## [TASK STATEMENT]
Give the records between the line holding "Given: Click the Size: 2833 Sq.Ft. text" and the line holding "The width and height of the screenshot is (350, 307).", inclusive, as a numbered list with blank lines omitted. Include no other lines.

## [ITEMS]
• • •

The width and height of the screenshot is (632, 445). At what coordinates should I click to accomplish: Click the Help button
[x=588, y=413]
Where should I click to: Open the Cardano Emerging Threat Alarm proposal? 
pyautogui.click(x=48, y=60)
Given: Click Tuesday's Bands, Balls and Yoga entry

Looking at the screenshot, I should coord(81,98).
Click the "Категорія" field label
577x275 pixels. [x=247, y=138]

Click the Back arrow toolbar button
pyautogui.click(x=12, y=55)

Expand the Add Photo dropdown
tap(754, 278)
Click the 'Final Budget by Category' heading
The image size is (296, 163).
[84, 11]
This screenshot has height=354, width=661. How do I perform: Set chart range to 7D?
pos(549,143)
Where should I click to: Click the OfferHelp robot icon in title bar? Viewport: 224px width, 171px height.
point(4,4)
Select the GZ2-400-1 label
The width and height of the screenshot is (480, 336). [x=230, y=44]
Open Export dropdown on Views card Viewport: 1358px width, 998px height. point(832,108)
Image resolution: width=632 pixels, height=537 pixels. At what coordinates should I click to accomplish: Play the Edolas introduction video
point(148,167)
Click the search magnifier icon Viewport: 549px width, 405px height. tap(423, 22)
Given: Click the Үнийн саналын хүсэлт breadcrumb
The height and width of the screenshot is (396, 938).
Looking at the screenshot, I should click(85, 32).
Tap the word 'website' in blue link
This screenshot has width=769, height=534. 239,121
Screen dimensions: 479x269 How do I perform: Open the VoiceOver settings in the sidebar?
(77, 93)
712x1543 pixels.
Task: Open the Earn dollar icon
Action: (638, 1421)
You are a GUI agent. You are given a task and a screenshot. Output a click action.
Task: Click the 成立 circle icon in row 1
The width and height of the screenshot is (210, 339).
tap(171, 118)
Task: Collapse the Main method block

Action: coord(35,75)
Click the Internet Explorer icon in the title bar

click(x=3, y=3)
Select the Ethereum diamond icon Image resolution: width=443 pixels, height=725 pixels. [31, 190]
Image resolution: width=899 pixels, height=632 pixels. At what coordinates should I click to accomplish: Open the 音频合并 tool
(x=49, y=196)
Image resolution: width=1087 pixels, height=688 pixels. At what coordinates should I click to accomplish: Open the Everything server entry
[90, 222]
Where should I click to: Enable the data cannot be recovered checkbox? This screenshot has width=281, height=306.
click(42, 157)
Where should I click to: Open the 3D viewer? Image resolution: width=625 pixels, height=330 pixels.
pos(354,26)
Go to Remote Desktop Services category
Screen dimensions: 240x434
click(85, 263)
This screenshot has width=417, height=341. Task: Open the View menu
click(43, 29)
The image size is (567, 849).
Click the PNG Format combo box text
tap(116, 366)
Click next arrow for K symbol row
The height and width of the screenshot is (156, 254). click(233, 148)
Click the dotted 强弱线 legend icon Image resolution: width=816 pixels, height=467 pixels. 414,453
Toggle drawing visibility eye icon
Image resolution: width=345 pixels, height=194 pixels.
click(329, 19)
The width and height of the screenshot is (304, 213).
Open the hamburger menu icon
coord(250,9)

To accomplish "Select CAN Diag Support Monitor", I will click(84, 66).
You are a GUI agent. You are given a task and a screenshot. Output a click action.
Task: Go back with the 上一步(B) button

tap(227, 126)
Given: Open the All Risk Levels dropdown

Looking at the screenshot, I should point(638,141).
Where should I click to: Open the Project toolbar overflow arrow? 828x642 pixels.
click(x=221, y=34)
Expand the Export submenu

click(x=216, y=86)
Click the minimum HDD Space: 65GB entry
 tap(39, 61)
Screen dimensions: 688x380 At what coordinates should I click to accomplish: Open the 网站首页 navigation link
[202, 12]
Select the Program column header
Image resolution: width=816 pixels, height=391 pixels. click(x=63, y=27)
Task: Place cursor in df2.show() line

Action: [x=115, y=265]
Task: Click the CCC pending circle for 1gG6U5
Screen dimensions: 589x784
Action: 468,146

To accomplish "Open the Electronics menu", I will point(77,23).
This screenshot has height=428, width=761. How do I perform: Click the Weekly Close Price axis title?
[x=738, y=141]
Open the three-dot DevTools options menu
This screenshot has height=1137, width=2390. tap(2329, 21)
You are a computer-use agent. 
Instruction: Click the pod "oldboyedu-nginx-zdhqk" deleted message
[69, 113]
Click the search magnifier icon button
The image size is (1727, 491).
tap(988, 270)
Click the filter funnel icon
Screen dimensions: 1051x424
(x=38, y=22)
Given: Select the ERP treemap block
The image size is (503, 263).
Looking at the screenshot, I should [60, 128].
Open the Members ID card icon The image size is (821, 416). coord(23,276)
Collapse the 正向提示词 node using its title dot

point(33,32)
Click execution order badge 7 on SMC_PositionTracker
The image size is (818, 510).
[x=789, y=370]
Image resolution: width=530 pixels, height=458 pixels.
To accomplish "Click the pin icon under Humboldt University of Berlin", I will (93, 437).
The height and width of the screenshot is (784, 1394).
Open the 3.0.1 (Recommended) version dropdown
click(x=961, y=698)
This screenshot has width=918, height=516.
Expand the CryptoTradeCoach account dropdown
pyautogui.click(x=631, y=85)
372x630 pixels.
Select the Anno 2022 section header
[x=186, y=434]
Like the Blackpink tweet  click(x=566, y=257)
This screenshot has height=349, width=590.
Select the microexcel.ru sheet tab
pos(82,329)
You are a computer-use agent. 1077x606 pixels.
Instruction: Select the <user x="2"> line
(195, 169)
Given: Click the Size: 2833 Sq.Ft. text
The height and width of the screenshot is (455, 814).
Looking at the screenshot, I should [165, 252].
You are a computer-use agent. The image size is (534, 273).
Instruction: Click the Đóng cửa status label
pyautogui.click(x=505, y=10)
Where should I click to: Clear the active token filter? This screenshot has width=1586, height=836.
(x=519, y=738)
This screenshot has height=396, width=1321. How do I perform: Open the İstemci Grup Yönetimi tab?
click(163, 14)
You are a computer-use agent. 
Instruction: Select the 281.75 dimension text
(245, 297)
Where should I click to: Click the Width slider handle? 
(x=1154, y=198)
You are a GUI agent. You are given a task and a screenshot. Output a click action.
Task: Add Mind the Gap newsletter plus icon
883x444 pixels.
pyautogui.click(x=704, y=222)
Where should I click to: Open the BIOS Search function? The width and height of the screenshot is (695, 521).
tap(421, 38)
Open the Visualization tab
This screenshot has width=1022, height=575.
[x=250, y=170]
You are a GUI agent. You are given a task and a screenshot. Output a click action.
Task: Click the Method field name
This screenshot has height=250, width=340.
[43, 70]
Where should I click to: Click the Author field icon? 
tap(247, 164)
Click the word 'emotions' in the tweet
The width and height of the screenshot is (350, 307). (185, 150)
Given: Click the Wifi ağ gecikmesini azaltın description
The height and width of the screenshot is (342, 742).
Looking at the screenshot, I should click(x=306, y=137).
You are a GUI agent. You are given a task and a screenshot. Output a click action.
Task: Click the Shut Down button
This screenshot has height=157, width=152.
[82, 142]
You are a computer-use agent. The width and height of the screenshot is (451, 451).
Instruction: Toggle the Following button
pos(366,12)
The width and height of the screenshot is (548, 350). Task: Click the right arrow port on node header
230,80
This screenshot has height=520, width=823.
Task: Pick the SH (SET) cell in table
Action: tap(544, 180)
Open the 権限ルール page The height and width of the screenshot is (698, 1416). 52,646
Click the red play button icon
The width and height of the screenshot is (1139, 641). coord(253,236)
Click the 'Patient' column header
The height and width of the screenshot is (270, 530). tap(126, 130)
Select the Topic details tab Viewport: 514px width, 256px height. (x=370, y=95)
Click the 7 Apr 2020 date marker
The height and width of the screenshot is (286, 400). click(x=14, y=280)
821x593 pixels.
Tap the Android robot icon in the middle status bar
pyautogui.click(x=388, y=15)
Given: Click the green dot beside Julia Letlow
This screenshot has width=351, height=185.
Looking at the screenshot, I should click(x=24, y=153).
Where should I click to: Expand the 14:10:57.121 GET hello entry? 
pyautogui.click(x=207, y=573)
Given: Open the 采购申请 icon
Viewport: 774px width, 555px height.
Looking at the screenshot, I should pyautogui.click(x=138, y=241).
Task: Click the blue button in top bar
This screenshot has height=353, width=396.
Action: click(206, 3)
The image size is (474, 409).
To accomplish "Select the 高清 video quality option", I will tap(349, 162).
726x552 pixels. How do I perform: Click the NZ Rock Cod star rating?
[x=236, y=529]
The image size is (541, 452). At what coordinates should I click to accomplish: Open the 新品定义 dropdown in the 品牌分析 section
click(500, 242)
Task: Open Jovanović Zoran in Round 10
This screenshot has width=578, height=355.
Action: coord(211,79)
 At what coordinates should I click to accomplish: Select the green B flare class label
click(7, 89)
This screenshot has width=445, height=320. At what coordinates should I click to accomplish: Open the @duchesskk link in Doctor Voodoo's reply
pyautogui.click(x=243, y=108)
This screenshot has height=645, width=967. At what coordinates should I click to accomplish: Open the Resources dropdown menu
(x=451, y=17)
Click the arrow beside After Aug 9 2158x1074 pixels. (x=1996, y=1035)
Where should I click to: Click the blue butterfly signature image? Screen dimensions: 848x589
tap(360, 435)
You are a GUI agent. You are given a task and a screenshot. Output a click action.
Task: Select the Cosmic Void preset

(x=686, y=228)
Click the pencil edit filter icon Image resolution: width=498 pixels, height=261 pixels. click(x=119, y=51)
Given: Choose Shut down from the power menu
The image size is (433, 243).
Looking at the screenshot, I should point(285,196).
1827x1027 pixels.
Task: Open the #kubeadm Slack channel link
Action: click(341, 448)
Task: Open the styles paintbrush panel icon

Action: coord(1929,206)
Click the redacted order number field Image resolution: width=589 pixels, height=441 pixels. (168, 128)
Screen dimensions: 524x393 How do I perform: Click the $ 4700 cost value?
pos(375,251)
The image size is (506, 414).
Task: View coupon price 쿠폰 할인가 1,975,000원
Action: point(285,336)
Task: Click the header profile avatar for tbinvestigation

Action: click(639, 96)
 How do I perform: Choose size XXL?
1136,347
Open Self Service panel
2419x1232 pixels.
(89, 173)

• • •

## [RESPONSE BELOW]
1. Given: Click the Size: 2833 Sq.Ft. text
2. The height and width of the screenshot is (455, 814).
3. Looking at the screenshot, I should [165, 252].
4. You are a computer-use agent. The image size is (534, 273).
5. Instruction: Click the Đóng cửa status label
6. pyautogui.click(x=505, y=10)
7. Where should I click to: Clear the active token filter? This screenshot has width=1586, height=836.
8. (x=519, y=738)
9. This screenshot has height=396, width=1321. How do I perform: Open the İstemci Grup Yönetimi tab?
10. click(163, 14)
11. You are a computer-use agent. 
12. Instruction: Select the 281.75 dimension text
13. (245, 297)
14. Where should I click to: Click the Width slider handle? 
15. (x=1154, y=198)
16. You are a GUI agent. You are given a task and a screenshot. Output a click action.
17. Task: Add Mind the Gap newsletter plus icon
18. 883x444 pixels.
19. pyautogui.click(x=704, y=222)
20. Where should I click to: Open the BIOS Search function? The width and height of the screenshot is (695, 521).
21. tap(421, 38)
22. Open the Visualization tab
23. This screenshot has width=1022, height=575.
24. [x=250, y=170]
25. You are a GUI agent. You are given a task and a screenshot. Output a click action.
26. Task: Click the Method field name
27. This screenshot has height=250, width=340.
28. [43, 70]
29. Where should I click to: Click the Author field icon? 
30. tap(247, 164)
31. Click the word 'emotions' in the tweet
32. The width and height of the screenshot is (350, 307). (185, 150)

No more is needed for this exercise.